In a mosaic-like blend of criticism, reflections, European history, and aphoristic musings, Zagajewski tells the stories of his life in glimpses and reveries—from the Second World War and the occupation of Poland that left his family dispossessed to Joseph Brodsky’s funeral on the Venetian island of San Michele—interspersed with intellectual interrogations of the writers and poets (D. H. Lawrence, Giorgos Seferis, Zbigniew Herbert, Paul Valéry), composers and painters (Brahms, Rembrandt), and modern heroes (Helmuth James Graf von Moltke) who have influenced his work.

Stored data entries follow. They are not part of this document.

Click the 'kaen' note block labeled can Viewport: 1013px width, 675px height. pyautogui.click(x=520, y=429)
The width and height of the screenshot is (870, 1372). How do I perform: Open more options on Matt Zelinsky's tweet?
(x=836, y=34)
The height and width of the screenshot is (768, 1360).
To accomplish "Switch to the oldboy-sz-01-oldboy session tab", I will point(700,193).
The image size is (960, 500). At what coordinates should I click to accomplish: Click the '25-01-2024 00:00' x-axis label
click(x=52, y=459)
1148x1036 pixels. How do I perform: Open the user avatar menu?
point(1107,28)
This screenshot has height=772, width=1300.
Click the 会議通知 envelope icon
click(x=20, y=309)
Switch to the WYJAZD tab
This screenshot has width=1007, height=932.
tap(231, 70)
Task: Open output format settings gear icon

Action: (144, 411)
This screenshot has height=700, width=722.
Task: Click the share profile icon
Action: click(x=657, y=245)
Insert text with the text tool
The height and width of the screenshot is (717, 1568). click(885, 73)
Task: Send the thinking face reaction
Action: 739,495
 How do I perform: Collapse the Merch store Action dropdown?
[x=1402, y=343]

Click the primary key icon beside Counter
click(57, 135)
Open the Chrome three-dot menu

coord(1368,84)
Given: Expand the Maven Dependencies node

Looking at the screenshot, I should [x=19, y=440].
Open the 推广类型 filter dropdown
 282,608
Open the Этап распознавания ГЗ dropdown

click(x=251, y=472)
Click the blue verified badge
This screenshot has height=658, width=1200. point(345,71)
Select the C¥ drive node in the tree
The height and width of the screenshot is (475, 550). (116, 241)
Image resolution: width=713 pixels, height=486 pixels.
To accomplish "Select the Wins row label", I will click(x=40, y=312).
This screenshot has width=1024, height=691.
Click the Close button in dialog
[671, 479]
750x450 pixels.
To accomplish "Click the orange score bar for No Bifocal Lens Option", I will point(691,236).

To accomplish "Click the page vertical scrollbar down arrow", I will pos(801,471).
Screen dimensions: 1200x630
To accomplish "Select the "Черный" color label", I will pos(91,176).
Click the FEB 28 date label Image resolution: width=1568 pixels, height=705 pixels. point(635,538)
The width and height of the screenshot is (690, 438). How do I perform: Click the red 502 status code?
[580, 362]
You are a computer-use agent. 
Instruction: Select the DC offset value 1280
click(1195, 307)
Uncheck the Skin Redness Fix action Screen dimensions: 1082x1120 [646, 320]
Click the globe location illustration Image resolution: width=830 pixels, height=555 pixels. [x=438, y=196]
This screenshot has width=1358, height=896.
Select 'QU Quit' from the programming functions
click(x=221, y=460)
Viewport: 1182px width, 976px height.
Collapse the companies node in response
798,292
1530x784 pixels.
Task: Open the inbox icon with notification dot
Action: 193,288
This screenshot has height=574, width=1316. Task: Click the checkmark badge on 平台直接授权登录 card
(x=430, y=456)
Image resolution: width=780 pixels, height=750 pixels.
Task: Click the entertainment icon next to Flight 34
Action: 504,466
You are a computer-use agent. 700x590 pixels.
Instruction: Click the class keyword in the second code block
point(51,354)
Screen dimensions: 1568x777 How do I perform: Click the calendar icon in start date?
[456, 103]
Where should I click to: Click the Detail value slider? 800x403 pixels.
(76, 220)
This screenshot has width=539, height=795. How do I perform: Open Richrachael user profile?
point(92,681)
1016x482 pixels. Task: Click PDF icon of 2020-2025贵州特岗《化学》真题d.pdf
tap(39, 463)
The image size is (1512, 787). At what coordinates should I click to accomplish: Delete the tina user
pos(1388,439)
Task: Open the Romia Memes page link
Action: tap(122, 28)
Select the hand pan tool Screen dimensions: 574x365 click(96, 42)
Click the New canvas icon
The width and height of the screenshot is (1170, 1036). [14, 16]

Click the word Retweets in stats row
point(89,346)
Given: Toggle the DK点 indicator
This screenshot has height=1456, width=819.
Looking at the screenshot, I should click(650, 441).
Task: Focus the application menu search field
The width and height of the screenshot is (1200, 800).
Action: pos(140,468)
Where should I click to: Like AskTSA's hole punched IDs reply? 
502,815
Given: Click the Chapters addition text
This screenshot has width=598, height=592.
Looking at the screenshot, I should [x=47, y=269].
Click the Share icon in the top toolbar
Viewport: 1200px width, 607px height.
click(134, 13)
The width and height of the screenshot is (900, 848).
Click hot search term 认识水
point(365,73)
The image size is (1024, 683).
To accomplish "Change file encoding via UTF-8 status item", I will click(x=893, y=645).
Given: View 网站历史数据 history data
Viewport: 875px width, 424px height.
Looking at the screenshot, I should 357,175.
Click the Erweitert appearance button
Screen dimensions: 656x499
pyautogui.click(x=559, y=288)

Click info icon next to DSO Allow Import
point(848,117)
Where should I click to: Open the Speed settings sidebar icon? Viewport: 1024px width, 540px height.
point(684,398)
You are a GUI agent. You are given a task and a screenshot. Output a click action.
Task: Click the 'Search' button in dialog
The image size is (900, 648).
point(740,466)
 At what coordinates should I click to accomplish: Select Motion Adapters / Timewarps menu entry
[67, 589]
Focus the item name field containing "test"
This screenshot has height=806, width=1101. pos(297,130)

A wry and philosophical defense of mystery, Slight Exaggeration recalls Zagajewski’s poetry in its delicate negotiation between the earthbound and the ethereal, “between brief explosions of meaning and patient wandering through the plains of ordinary days.” With an enduring inclination to marvel, Zagajewski restores the world to us—necessarily incomplete and utterly astonishing.
PUBLISHERS WEEKLY
It's hard to categorize Polish poet Zagajewski's (Unseen Hand) luminous book, perhaps best characterized as an extended meditation on life and art. No chapters or titles anchor readers, though there are breaks between sections. But despite the text's diffuse quality, distinct themes emerge. First, it's a meditation on displacement: shortly before the poet's post-WWII birth, the Soviets annexed the Polish city of Lvov and sent Zagajewski's family to Gliwice, a city recently transferred from German to Polish control. Throughout the book, he wanders frequently: to France, Italy, the Netherlands, and the U.S. Second, Zagajewski insists on the importance of history, a touchstone pulling him ever backward to WWII and the period immediately prior. Third, he insists on the particular rather than grand theory: "All systems are finally a mental poison, the rotten apples of the mind's life." Not until two-thirds of the way through does the title's meaning emerge: it's how Zagajewski's engineer father once summed up a passage of his son's poetry, and Zagajewski celebrates this phrase as a definition for poetry in general. This rich, insightful book has a depth that pulls the thoughtful reader in, and it offers the welcome perspective of an unabashed intellectual with a lifetime of experience to share.